Taking a few moments to speak as he put up his new exhibit this past Friday, Sepers said his work incorporates letters and symbols over landscapes to convey social and political messages.
In one piece, “Marsyas & Apollo,” Sepers recreates the Greek myth of a satyr who found a flute that had been discarded by the matriarch goddess Hera.
“He learned to play it so well that people swooned and wept,” Sepers explained.
“He became an idol and he challenged Apollo [the Greek god of music, healing, light, and truth] to a duel of making music and whoever won could do with the loser whatever one saw fit.
“And, of course, Marsyas lost and Apollo flayed him alive.
“What that story tells us is the cost at being really good at something, and the other lesson is humility,” he remarked.
“I am sure there are other things you can gain from the story that comes into play,” he added.
“It’s an ancient way of dealing with nature itself, the arts and producing art.”
In another painting entitled “Faust,” inspired by German writer Goethe’s play of the same name about a scholar who makes a deal with the devil for power at the cost of his soul, Sepers’ speaks to women’s and men’s issues.

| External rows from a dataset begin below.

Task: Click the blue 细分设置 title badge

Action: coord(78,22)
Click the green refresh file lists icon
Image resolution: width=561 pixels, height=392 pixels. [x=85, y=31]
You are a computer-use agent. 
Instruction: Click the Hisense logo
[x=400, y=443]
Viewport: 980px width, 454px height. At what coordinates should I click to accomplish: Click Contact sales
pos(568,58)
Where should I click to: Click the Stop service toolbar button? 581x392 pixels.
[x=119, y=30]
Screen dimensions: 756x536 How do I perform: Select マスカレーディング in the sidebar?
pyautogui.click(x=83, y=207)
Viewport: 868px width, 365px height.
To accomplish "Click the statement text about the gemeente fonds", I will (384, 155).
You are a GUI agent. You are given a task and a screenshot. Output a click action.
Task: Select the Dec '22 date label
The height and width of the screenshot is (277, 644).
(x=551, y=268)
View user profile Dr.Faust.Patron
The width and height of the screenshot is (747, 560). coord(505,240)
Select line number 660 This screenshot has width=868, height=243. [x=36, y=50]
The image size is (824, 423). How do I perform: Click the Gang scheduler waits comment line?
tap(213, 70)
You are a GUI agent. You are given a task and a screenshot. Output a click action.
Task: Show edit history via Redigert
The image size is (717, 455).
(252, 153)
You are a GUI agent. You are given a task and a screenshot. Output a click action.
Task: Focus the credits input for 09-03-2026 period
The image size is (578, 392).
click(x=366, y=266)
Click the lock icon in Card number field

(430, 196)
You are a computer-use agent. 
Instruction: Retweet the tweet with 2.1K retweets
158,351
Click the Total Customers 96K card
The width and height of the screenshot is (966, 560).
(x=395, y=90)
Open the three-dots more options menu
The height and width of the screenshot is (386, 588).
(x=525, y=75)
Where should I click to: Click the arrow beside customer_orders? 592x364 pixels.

Although its roots tap into the mythic, Sepers’ work definitely is contemporary, with pieces such as “Portrait of Myself with a Son in the Army,” which conveys Sepers conflicted feelings on that matter.
“If it doesn’t relate to contemporary issues, and it doesn’t relate to the people I know and love, what’s the point?” he asked.
Taking a look around the museum gallery, one will notice visual elements linking the works together.
One recurring feature in Sepers’ work, which also has been exhibited in Winnipeg and Atikokan, is a layer of letters—sometimes prominent, sometimes nearly invisible but always present in his works.
For example, the lettering on “Faust,” as well as the painting beside it, “The Wolf at the Door,” are “prayers of protection from oneself—to keep yourself safe from harm and to keep yourself from doing things you shouldn’t ought to,” explained Sepers.
The lettering on “Portrait of Myself with a Son in the Army” is a “prayer for peace,” he noted.
Another prominent motif in Sepers’ art is the figure seen on “Watch for Pedestrians” road signs along highways.
Sepers said this is an emblematic figure, neither male nor female but a full-grown adult figure. It has an ambling gait and depending on the forward angle, its energy is increased or decreased.
Viewers of his art can search for this figure in all but one of his paintings.
Sepers noted there are other connections between his works, and one good idea leads to another.
For example, the piece “Immortal Beloved,” which depicts a starry night sky, stemmed from “Eve and Adam in Paradise.”
“When I was doing the highway at the bottom [of Eve and Adam in Paradise], the starry night appeared to me as it got denser and stuff was shining through.
It’s not what I wanted for that painting . . . but there it is,” he said, pointing across the gallery to “Immortal Beloved.”
Similarly, Sepers took a liking to a hay bale appearing as a part of larger work, and made a separate painting of that hay bale, which is covered in nearly invisible lettering.
Both works also are on display at the museum.
The exhibit opened this past Saturday and will run through the end of April.
It is supported by a grant from the Ontario Arts Council.
The museum is open Tuesday to Saturday from 11 a.m.-4 p.m.